I have tried dieting and exercising , which is very painful due to arthritis. I simply can’t lose weight, and that in itself is discouraging beyond belief. My self esteem was destroyed from childhood by my parents. I feel like the only creature on earth that care a whit about me are my dogs and cats, and they don’t care what I look like.

I don’t know if this answers your question or not, but it is a round-about way of telling you why I have left myself go. I just feel there is no reason to care anymore.

PapSett we care about you too.

My mom has 2 different kinds of arthritis and several herniated discs in her back. She’s in pain all the time. She said the best thing she ever did was start going to water aerobics classes. The buoyancy of the water saves a lot of stress on the joints, yet the water offers enough resistance to build muscle and get the heart and lungs in shape. She said at first, it hurt a lot after the workout, but over time the pain got less and less. She still has pain, but nothing like she used to. Why not give it a try?

Depression is part of it.

A far larger part is that for me, to maintain a healthy weight and active lifestyle is a Hell of a lot of work, with no benefit.

Unlike many people whom I’ve spoken with, I’ve never gotten a runner’s high. I’ve never viewed exercise for the sake of exercise to be anything other than a chore. I’ve done active things that I enjoyed: biking, canoeing, and even skiing, and enjoyed them, but never enough to count as exercise, really. When I was relatively thin I was starving myself, and running more than four miles a day four days a week.

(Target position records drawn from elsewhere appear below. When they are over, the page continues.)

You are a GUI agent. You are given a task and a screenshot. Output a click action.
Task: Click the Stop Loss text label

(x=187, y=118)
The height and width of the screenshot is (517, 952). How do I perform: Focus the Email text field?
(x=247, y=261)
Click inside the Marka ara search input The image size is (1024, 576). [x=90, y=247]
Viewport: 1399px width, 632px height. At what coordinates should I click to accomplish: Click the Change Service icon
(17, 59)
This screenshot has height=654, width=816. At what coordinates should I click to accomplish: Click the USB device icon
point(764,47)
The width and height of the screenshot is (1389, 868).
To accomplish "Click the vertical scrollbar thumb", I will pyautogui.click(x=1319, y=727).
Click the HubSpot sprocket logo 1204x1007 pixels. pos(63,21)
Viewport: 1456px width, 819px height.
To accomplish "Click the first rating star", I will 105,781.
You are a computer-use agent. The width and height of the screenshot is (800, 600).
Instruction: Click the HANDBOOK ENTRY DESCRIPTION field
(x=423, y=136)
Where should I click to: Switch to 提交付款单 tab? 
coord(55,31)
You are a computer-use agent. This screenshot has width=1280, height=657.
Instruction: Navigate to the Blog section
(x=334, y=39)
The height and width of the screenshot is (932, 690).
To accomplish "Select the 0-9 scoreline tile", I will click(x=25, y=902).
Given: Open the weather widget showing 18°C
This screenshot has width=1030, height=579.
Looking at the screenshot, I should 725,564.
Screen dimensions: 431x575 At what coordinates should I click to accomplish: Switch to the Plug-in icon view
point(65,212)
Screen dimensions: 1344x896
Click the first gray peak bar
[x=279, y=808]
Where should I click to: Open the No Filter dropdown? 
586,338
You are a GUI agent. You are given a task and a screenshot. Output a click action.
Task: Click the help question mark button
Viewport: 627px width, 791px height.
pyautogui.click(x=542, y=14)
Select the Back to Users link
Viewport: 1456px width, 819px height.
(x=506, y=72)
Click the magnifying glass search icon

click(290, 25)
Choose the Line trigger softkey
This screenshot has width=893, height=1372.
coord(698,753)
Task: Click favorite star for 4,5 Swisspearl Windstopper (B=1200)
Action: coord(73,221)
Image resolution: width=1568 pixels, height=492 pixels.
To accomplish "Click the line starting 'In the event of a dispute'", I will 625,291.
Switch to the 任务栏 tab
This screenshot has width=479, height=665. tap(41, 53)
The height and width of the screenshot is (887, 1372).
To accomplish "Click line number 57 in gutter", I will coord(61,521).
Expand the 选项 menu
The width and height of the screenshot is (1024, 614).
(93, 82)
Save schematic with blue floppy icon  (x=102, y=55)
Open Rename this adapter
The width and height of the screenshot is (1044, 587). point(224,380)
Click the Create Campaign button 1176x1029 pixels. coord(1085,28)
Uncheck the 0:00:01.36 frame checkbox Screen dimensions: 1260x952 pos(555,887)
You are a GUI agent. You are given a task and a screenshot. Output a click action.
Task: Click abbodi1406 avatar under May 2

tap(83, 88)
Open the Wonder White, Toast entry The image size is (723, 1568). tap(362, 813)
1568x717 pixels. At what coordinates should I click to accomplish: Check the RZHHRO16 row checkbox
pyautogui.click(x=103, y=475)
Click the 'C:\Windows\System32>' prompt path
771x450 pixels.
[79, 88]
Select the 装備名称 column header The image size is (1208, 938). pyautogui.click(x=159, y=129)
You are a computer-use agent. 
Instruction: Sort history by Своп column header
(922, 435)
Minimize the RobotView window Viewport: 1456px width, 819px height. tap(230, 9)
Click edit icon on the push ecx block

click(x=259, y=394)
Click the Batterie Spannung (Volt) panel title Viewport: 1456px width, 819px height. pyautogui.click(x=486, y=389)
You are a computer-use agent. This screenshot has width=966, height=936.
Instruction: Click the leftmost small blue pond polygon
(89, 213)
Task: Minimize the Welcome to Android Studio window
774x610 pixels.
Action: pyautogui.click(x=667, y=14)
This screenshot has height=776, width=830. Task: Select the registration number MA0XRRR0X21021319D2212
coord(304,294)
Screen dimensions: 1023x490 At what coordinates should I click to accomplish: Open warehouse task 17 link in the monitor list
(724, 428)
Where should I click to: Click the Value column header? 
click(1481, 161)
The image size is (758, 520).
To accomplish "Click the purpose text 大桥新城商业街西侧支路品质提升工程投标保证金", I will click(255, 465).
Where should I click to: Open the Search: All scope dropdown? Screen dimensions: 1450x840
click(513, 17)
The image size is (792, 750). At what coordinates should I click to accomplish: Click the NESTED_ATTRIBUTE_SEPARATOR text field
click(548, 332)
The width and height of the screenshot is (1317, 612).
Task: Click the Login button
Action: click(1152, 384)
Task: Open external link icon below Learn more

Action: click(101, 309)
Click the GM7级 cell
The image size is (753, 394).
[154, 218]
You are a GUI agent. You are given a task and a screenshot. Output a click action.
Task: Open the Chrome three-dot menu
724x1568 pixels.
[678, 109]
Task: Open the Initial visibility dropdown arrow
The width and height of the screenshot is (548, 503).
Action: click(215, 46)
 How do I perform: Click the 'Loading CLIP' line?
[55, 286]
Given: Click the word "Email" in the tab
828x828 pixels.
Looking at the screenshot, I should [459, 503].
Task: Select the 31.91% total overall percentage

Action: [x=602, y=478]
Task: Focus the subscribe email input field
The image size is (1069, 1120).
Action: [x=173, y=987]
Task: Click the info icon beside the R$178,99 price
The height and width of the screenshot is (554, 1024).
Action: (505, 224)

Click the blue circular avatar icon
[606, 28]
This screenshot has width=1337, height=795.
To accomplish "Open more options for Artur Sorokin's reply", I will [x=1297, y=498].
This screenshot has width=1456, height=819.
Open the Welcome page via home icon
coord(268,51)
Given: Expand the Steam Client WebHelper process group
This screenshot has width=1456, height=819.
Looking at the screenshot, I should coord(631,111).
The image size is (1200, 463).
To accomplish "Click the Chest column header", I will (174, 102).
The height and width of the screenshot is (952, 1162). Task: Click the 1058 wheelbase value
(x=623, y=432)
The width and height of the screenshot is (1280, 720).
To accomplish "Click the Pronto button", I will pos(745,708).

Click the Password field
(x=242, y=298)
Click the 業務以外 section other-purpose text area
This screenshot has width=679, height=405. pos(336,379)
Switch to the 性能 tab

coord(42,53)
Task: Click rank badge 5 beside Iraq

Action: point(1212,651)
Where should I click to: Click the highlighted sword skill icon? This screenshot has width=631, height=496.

Even at my most healthy my self image never changed, though. And it’s a Hell of a lot of work for me to keep in that kind of shape. I even maxed out the military’s PRT, and still felt that, at 5’9.5" and 190 lbs, I was still too damned fat to pick up women or even have a chance with them.

So what’s the frigging point? It’s not like I really care about life. If I weren’t Catholic, I’d probably have blown myself to bits by now.

I’m now working on losing weight, but mostly that’s for myself, because I’m sick of intermittent gout attacks. I don’t expect anything else to change.

Mind you - I don’t go out wearing three-day old clothes and I shower at least every other day. But I’m not dressing well, either: t-shirt and chinos or sweats are fine. And shaving is very much a sometime thing.

Mind you, I’ve got bad eating habits, too - but not junk food. I just like too much food. Good food, but more than I should eat. So I’ve been cutting back on that. I’ve also started losing weight - working on a plan that I hope will have me down to 250 in a year or so. And one I can live with. We’ll see what happens. But none of this has to do with looking good. In a large part because I don’t believe I ever will look good. I’ve tried that before - it doesn’t work.